DAMO-YOLO: a fast and accurate object detection method with some new techs, including NAS backbones, efficient RepGFPN, ZeroHead, AlignedOTA, and distillation enhancement.

Primary LanguagePythonApache License 2.0Apache-2.0

English | 简体中文


Welcome to DAMO-YOLO! It is a fast and accurate object detection method, which is developed by TinyML Team from Alibaba DAMO Data Analytics and Intelligence Lab. And it achieves a higher performance than state-of-the-art YOLO series. DAMO-YOLO is extend from YOLO but with some new techs, including Neural Architecture Search (NAS) backbones, efficient Reparameterized Generalized-FPN (RepGFPN), a lightweight head with AlignedOTA label assignment, and distillation enhancement.
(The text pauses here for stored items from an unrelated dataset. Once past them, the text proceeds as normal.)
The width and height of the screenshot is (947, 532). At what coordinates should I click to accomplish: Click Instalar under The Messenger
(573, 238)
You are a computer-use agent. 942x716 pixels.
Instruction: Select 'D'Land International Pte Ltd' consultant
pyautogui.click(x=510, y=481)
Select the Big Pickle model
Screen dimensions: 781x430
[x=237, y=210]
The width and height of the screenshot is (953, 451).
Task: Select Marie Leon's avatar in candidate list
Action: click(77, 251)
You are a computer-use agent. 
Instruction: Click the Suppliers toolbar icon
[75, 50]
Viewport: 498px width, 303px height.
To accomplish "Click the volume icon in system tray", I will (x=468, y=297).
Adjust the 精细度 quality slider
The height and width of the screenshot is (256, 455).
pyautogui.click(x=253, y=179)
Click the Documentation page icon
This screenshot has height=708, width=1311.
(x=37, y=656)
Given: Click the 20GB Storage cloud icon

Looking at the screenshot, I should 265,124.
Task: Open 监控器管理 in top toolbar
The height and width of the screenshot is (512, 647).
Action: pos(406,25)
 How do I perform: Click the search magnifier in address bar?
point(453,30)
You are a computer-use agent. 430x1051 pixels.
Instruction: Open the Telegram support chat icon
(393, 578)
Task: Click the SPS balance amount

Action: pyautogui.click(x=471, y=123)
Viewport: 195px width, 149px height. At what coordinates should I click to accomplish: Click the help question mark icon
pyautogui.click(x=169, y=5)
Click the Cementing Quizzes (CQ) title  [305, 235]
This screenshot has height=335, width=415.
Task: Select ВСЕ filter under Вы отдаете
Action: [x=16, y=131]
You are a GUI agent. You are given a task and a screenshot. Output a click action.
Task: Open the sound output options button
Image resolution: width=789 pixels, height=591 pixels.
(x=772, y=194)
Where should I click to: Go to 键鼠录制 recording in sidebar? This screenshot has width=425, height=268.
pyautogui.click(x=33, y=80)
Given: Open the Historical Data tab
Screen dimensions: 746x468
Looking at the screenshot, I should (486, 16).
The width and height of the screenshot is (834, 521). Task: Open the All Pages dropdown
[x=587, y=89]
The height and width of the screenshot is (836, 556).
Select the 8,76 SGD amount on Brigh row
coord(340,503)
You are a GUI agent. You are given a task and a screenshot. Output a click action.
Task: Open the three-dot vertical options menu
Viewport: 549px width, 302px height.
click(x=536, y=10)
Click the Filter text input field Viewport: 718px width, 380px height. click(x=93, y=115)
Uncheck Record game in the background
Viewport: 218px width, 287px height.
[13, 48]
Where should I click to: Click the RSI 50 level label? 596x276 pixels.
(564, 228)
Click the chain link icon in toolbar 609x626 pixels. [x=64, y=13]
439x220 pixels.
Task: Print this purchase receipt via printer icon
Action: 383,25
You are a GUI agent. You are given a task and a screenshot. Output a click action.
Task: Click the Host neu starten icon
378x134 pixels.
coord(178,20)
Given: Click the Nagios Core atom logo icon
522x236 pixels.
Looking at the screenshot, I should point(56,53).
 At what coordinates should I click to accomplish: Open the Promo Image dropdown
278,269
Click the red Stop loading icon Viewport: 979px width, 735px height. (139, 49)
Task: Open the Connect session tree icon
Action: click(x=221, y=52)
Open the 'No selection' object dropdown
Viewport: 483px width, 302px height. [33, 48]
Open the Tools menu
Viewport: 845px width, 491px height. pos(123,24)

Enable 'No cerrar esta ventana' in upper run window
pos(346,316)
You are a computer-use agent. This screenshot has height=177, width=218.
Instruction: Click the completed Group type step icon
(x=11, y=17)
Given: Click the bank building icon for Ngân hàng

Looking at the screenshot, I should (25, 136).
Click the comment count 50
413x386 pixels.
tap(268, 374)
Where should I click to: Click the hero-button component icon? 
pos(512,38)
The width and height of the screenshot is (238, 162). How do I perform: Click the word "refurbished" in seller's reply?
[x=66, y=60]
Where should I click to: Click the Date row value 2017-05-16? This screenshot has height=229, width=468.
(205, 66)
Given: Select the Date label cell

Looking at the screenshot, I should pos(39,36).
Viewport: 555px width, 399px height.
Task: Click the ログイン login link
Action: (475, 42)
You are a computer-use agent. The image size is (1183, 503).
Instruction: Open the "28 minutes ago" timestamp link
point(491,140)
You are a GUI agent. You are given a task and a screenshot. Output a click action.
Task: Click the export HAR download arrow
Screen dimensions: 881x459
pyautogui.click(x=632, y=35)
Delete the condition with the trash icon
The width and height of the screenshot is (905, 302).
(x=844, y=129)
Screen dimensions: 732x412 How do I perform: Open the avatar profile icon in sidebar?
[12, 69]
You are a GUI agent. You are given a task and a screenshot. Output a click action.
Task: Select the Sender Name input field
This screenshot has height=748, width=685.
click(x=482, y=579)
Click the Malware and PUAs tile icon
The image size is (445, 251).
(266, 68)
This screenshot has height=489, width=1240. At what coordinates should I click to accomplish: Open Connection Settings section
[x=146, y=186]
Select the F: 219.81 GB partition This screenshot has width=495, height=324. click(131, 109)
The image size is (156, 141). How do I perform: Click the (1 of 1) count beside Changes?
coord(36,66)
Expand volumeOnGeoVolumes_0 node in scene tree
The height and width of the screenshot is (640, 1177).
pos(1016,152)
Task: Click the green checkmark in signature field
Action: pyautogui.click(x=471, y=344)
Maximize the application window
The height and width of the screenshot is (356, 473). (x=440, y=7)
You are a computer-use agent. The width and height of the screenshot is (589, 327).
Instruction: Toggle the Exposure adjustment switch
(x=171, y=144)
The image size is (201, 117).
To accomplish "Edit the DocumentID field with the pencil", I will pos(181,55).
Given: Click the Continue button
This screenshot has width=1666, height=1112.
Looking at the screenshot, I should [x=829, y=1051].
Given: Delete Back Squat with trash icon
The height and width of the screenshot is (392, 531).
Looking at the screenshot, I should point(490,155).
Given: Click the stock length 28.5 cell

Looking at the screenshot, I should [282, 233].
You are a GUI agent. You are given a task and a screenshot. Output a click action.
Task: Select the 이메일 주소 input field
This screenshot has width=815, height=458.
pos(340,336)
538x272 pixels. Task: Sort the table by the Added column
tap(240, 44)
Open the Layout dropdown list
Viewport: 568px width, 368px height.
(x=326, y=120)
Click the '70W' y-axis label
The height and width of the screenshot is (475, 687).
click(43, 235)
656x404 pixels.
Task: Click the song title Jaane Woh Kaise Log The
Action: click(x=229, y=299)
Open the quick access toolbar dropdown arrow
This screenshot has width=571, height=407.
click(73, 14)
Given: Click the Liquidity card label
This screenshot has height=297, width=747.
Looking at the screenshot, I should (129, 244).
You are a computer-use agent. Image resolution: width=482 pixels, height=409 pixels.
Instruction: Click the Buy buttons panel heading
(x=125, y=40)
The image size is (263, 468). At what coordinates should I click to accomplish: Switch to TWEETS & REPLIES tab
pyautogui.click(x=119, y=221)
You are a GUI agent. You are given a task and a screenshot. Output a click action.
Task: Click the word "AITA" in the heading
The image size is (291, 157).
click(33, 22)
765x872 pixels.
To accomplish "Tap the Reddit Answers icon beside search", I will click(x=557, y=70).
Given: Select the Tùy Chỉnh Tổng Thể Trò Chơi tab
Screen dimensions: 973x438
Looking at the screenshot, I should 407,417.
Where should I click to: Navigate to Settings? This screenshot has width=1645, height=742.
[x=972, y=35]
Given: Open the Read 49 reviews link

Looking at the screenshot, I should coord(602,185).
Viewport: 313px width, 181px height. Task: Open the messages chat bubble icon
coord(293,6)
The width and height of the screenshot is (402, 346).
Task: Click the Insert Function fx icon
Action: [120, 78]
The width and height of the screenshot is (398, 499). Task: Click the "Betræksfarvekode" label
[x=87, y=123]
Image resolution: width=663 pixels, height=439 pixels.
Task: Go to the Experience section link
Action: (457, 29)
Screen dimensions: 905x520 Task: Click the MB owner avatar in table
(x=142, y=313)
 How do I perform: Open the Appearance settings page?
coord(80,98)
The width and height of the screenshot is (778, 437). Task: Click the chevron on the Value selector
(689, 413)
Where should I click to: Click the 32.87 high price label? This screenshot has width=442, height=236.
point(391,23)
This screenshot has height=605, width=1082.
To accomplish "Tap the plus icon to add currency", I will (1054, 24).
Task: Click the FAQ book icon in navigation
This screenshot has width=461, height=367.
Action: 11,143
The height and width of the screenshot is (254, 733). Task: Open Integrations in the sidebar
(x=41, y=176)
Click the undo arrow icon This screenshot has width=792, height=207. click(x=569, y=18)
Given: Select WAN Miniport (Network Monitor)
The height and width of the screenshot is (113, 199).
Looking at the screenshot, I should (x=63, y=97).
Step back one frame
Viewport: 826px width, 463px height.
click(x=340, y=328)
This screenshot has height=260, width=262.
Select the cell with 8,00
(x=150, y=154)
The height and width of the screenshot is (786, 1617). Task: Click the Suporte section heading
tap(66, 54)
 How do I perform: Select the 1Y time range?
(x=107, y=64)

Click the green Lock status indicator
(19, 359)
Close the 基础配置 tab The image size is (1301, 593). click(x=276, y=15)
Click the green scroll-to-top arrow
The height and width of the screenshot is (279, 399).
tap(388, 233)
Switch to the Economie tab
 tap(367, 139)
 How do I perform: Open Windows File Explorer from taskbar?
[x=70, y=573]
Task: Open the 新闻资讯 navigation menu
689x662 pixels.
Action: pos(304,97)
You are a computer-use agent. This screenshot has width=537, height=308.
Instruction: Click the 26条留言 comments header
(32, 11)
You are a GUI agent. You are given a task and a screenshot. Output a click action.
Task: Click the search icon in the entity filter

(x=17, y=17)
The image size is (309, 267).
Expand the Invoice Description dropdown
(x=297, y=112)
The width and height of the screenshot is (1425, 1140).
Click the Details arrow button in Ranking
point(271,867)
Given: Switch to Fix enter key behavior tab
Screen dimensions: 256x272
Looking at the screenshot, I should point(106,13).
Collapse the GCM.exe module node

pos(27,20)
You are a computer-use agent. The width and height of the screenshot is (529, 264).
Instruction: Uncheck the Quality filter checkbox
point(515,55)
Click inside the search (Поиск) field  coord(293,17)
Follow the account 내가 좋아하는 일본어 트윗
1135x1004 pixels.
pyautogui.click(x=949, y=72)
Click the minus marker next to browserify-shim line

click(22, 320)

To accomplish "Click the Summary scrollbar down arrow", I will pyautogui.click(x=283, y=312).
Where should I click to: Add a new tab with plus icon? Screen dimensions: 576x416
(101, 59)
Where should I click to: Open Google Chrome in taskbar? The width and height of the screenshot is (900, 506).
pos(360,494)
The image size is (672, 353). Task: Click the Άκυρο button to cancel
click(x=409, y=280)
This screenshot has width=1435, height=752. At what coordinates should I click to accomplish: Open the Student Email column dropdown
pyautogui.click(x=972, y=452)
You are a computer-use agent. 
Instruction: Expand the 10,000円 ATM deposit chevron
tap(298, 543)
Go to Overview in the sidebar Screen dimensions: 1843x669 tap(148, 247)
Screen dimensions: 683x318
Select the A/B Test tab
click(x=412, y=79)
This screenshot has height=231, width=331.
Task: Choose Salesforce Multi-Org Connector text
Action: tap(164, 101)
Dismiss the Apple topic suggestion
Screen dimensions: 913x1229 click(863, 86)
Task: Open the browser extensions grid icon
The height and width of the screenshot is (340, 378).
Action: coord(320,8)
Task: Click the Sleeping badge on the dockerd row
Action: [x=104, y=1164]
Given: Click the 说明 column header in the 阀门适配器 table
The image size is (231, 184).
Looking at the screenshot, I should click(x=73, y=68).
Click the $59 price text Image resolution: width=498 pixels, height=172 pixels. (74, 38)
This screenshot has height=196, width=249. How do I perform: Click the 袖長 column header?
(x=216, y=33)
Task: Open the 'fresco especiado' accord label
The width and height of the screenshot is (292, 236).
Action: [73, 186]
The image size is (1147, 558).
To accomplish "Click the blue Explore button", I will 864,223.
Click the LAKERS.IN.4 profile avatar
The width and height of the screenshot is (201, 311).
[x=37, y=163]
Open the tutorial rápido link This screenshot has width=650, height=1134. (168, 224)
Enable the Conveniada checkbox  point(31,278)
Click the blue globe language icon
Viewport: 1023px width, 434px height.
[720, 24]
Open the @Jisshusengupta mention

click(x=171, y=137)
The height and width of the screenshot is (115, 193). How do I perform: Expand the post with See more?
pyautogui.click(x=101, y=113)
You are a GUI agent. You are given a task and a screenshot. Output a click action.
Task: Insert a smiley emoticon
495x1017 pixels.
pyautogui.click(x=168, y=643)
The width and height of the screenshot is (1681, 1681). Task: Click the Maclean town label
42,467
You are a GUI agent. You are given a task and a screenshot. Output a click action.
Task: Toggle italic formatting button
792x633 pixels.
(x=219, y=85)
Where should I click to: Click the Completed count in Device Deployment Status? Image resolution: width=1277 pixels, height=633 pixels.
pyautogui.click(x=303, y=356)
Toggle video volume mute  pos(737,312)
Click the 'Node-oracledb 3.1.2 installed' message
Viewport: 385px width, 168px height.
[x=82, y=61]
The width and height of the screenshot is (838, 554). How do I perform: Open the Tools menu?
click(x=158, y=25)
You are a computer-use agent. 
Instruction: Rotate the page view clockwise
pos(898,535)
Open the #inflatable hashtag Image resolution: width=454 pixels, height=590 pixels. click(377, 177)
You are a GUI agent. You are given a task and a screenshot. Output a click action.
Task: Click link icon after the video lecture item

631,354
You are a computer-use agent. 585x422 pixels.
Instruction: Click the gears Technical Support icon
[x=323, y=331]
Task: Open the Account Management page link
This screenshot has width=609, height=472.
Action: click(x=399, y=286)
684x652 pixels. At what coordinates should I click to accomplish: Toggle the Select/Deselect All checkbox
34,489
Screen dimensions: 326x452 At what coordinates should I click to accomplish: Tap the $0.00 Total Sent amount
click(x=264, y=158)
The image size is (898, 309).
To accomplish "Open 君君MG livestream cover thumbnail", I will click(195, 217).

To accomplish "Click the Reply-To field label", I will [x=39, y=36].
For more details, please refer to our Arxiv Report. Moreover, here you can find not only powerful models, but also highly efficient training strategies and complete tools from training to deployment.


  • [2022/11/27: We release DAMO-YOLO v0.1.0!]
    • Release DAMO-YOLO object detection models, including DAMO-YOLO-T, DAMO-YOLO-S and DAMO-YOLO-M.
    • Release model convert tools for easy deployment, supports onnx and TensorRT-fp32, TensorRT-fp16.

Web Demo

  • DAMO-YOLO-S is integrated into ModelScope. Try out the Web Demo.

Model Zoo

Model size mAPval
Latency T4
DAMO-YOLO-T 640 41.8 2.78 18.1 8.5 torch,onnx
DAMO-YOLO-T* 640 43.0 2.78 18.1 8.5 torch,onnx
DAMO-YOLO-S 640 45.6 3.83 37.8 16.3 torch,onnx
DAMO-YOLO-S* 640 46.8 3.83 37.8 16.3 torch,onnx
DAMO-YOLO-M 640 48.7 5.62 61.8 28.2 torch,onnx
DAMO-YOLO-M* 640 50.0 5.62 61.8 28.2 torch,onnx
  • We report the mAP of models on COCO2017 validation set, with multi-class NMS.
  • The latency in this table is measured without post-processing.
  • * denotes the model trained with distillation.

Quick Start


Step1. Install DAMO-YOLO.

git clone https://github.com/tinyvision/damo-yolo.git
conda create -n DAMO-YOLO python=3.7 -y
conda activate DAMO-YOLO
conda install pytorch==1.7.0 torchvision==0.8.0 torchaudio==0.7.0 cudatoolkit=10.2 -c pytorch
pip install -r requirements.txt

Step2. Install pycocotools.

pip3 install cython;
pip3 install 'git+https://github.com/cocodataset/cocoapi.git#subdirectory=PythonAPI'

Step1. Download a pretrained torch model or onnx engine from the benchmark table, e.g., damoyolo_tinynasL25_S.pth or damoyolo_tinynasL25_S.onnx.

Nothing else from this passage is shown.